Support the Kids Involved

All kids involved in bullying—whether they are bullied, bully others, or see bullying—can be affected. It is important to support all kids involved to make sure the bullying doesn’t continue and effects can be minimized.

  • Support Kids Who are Bullied
  • Address Bullying Behavior
  • Support Bystanders Who Witness Bullying

Be More Than a Bystander

Tip 1: Be their friend

Children can help someone who’s been bullied by simply being nice to tham at another time. Being friendly can go a long way toward letting them know they are not alone.
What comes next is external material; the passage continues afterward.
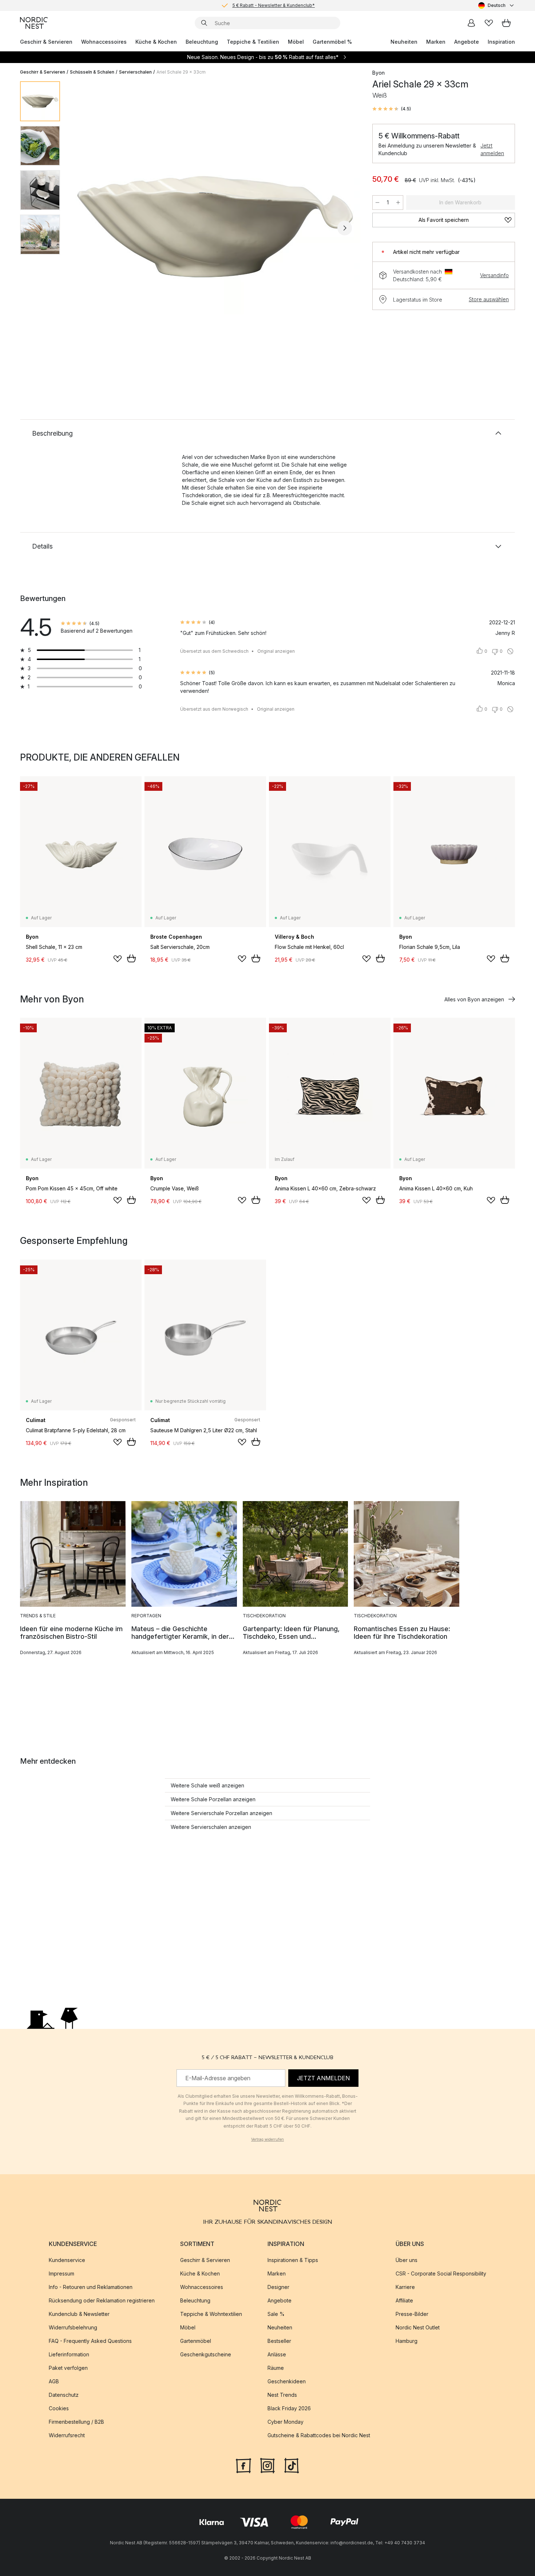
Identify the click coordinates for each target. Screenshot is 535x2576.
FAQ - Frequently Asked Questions (90, 2341)
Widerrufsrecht (67, 2435)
Tip 2: Tell a trusted adult

An adult can help stop bullying by intervening while it’s in progress, stopping it from occurring or simply giving the person bullied a shoulder to lean on.

Tip 3: Help them get away

There are a few simple, safe ways children can help the person being bullied get away from a situation. However they do it, make sure the child knows not to put themselves in harm’s way.

  • Create a distraction
  • Offer the person a way out, e.g., “Mr. Smith needs to see you right now.”
  • Intervene only if it feels safe to do so. Never use violence to help the person get away.

Tip 4: Set a good example

If a child knows not to bully others, then other students will follow their example. To help even more, children can actively participate in anti-bullying activities and projects.

Tip 5: Don’t give bullying an audience

If one of your child’s friends or peers begins to bully someone, they shouldn’t encourage the behavior by giving it an audience. Instead of laughing or supporting it, they can let the bully know that such behavior isn’t entertaining.